**STATED PROBLEM**
Turn the data below into a Markdown table with two columns, No. and Entry: put a row number under No. and the full line under Entry, one row per line, leaving out any blank lines.

**RECORDS FOR THIS TASK**
▼▼▼
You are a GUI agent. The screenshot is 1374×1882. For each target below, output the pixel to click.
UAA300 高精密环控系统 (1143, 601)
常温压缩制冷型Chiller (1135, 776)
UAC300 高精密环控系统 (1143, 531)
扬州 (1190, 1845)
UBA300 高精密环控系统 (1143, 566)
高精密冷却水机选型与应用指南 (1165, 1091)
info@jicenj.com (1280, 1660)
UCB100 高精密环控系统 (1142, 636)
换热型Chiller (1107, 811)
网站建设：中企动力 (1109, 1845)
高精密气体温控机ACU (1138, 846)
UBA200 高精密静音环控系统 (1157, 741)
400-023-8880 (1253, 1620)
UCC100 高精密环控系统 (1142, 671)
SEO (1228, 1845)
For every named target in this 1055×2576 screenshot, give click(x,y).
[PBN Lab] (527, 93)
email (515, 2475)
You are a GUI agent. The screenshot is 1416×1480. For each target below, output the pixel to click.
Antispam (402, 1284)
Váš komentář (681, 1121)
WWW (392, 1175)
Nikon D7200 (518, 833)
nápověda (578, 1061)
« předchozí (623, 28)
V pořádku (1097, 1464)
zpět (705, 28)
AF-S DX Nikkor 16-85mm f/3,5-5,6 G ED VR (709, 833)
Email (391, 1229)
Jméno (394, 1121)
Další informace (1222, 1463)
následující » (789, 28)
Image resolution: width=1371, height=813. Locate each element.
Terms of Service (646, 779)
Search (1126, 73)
▲▲▲
**FULL RESPONSE**
| No. | Entry |
|---|---|
| 1 | You are a GUI agent. The screenshot is 1374×1882. For each target below, output the pixel to click. |
| 2 | UAA300 高精密环控系统 (1143, 601) |
| 3 | 常温压缩制冷型Chiller (1135, 776) |
| 4 | UAC300 高精密环控系统 (1143, 531) |
| 5 | 扬州 (1190, 1845) |
| 6 | UBA300 高精密环控系统 (1143, 566) |
| 7 | 高精密冷却水机选型与应用指南 (1165, 1091) |
| 8 | info@jicenj.com (1280, 1660) |
| 9 | UCB100 高精密环控系统 (1142, 636) |
| 10 | 换热型Chiller (1107, 811) |
| 11 | 网站建设：中企动力 (1109, 1845) |
| 12 | 高精密气体温控机ACU (1138, 846) |
| 13 | UBA200 高精密静音环控系统 (1157, 741) |
| 14 | 400-023-8880 (1253, 1620) |
| 15 | UCC100 高精密环控系统 (1142, 671) |
| 16 | SEO (1228, 1845) |
| 17 | For every named target in this 1055×2576 screenshot, give click(x,y). |
| 18 | [PBN Lab] (527, 93) |
| 19 | email (515, 2475) |
| 20 | You are a GUI agent. The screenshot is 1416×1480. For each target below, output the pixel to click. |
| 21 | Antispam (402, 1284) |
| 22 | Váš komentář (681, 1121) |
| 23 | WWW (392, 1175) |
| 24 | Nikon D7200 (518, 833) |
| 25 | nápověda (578, 1061) |
| 26 | « předchozí (623, 28) |
| 27 | V pořádku (1097, 1464) |
| 28 | zpět (705, 28) |
| 29 | AF-S DX Nikkor 16-85mm f/3,5-5,6 G ED VR (709, 833) |
| 30 | Email (391, 1229) |
| 31 | Jméno (394, 1121) |
| 32 | Další informace (1222, 1463) |
| 33 | následující » (789, 28) |
| 34 | Image resolution: width=1371, height=813. Locate each element. |
| 35 | Terms of Service (646, 779) |
| 36 | Search (1126, 73) |